The selection of Droegemeier to lead OSTP has drawn widespread praise from leading figures within the scientific community. His career has focused on modeling and predicting severe storms, and he has led several research initiatives at the University of Oklahoma, including establishing its Center for Analysis and Prediction of Storms, and Center for Collaborative Adaptive Sensing of the Atmosphere. He was the university’s vice president for research from 2009 until late 2018.
Droegemeier has also contributed extensively to science policy on the state and national level. In 2004, President George W. Bush nominated him to serve on NSF’s governing body, the National Science Board, and President Obama renewed his membership for a second term in 2011. He served as the board’s vice chair from 2012 to 2016. He was also a member of the Oklahoma Science and Technology Council from 2011 until recently and was named to the governor’s cabinet as secretary of science and technology in 2017.
At his confirmation hearing, Droegemeier identified three areas he planned to focus on as OSTP director: coordinating the federal R&D portfolio, building a diverse STEM workforce, and supporting new models for public-private partnerships that can translate research into the marketplace. He also expressed interest in developing a cross-government approach to addressing sexual harassment in the sciences.
Asked about the role of science in guiding policy, he said science must be “conducted free of political interference,” and he committed to ensure that “scientific results, unbiased, are presented to the president and others for effective decision-making.”
By statute, the president can nominate up to four associate directors of OSTP who are also subject to Senate confirmation.
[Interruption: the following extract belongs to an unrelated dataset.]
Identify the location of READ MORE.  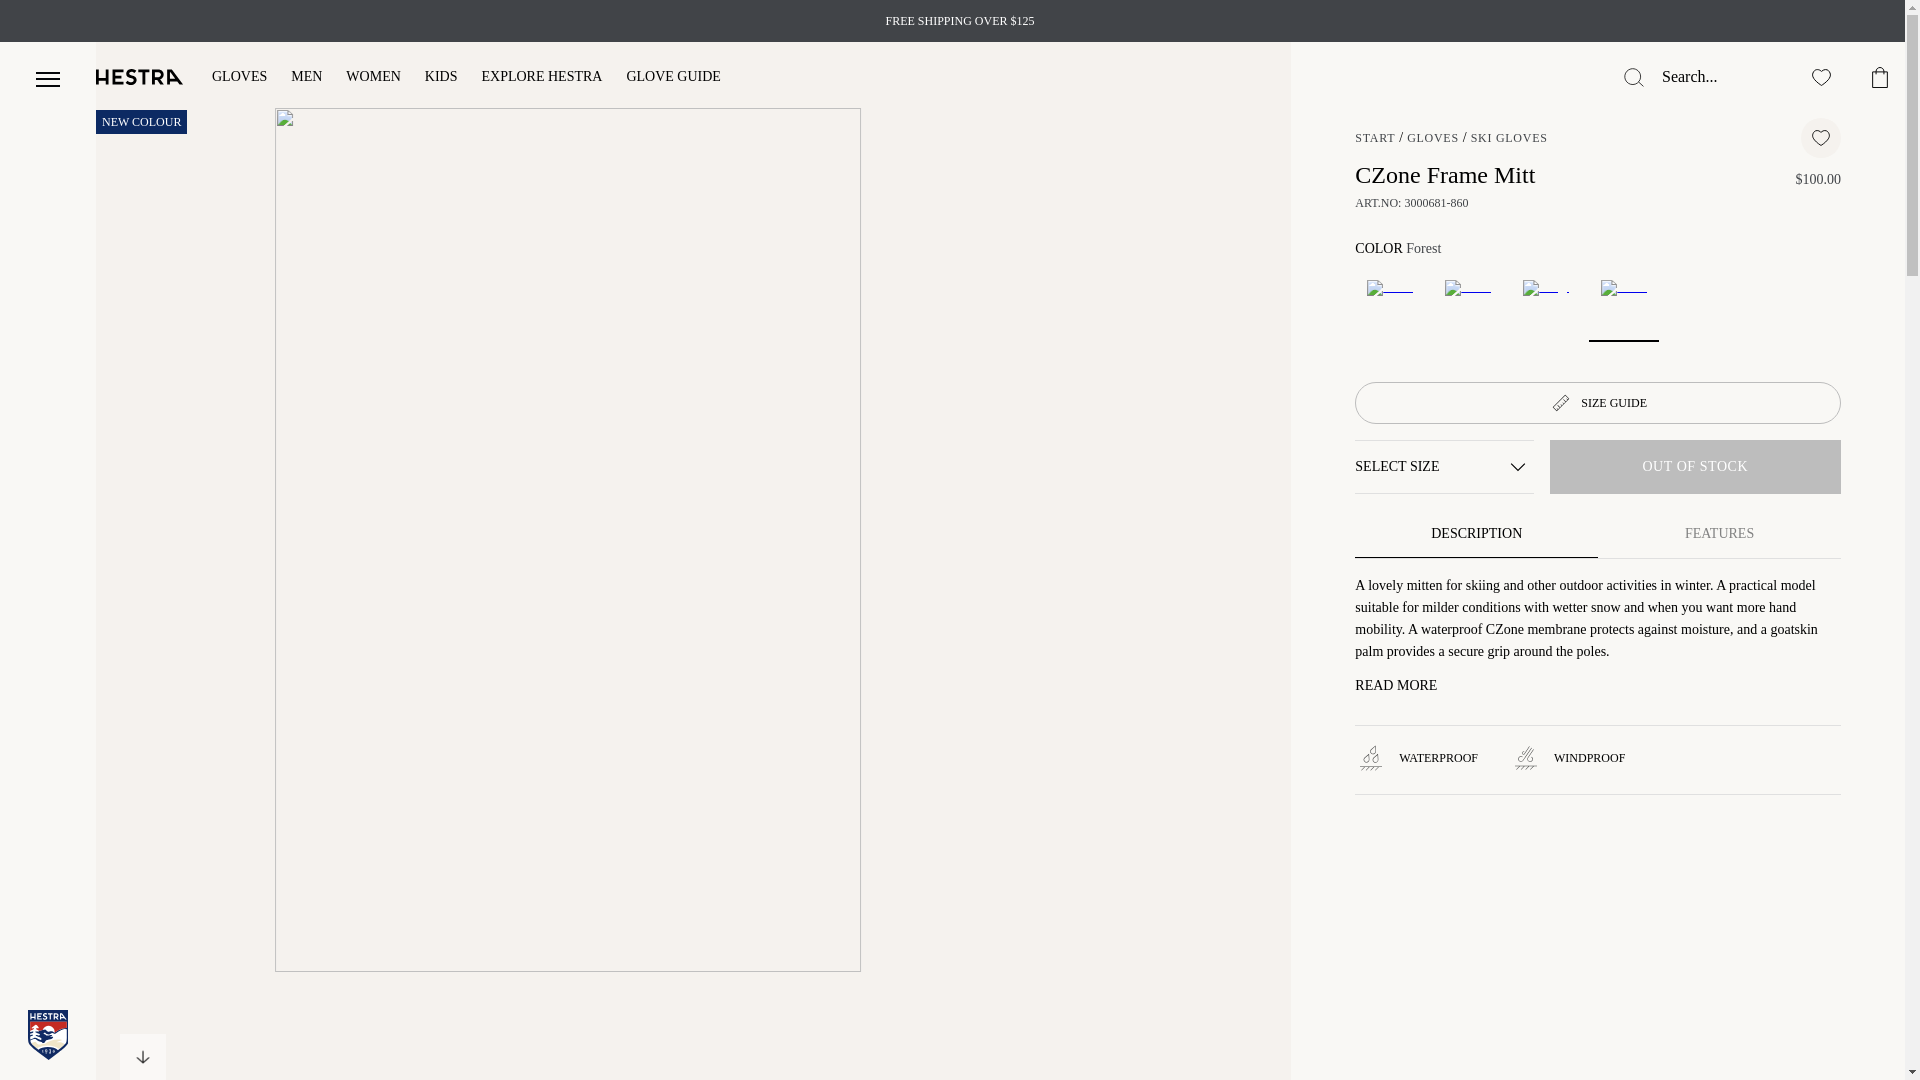
(1396, 686).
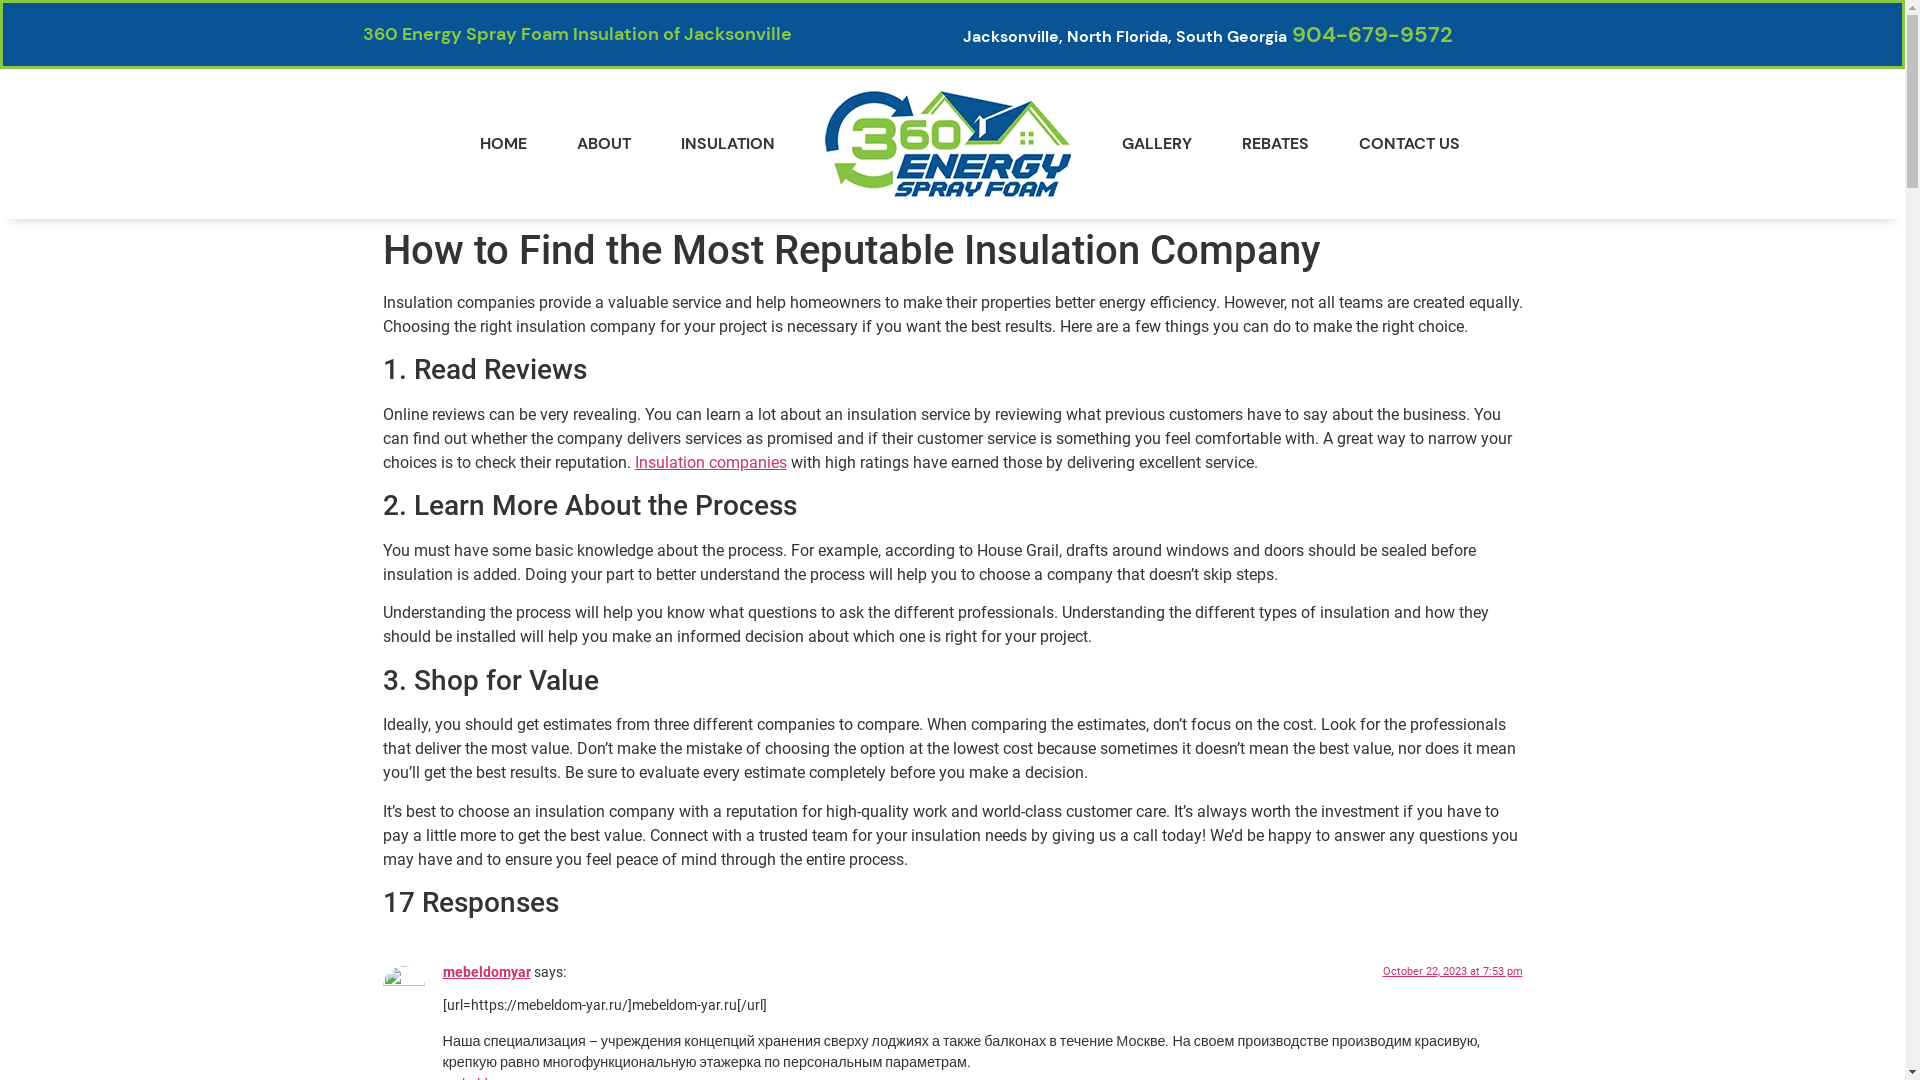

To date, President Trump has made no such nominations.
The Department of Energy has been awaiting the confirmation of a number of nominees for senior science leadership positions. However, only Simmons’ nomination was approved as part of the Senate’s last-minute package of votes. Simmons had been serving as DOE’s principal deputy assistant secretary for energy efficiency and renewable energy and was the office’s de facto head for a period before his nomination. Before joining DOE, he was vice president for policy at the Institute for Energy Research, a free-market oriented energy policy think tank.
Other DOE nominations that were not confirmed include Christopher Fall to be director of the Office of Science, Lane Genatowski to be director of the Advanced Research Projects Agency–Energy, and Rita Baranwal to lead the Office of Nuclear Energy. All three were advanced by the Senate Energy and Natural Resources Committee with little or no opposition, and it is unclear why they were not included in the final package of nominees approved this week.
The Senate also did not confirm AccuWeather CEO Barry Myers as the leader of the National Oceanic and Atmospheric Administration. Trump nominated Myers for the position in October 2017, but many Senate Democrats have opposed him largely due to concerns about conflicts of interest between Myers’ and his family’s private interests in weather forecasting and NOAA’s mission in that area.
In the 116th Congress, Senate Republicans will have two extra votes to advance Myers’ nomination. In addition, a leading opponent of Myers’ nomination, Sen. Bill Nelson (D-FL), is no longer in Congress. It is not yet confirmed that the Trump administration will resubmit Myers’ nomination. However, AccuWeather announced today that, effective Jan. 1, Myers has officially resigned from the company and sold all of his interests in it.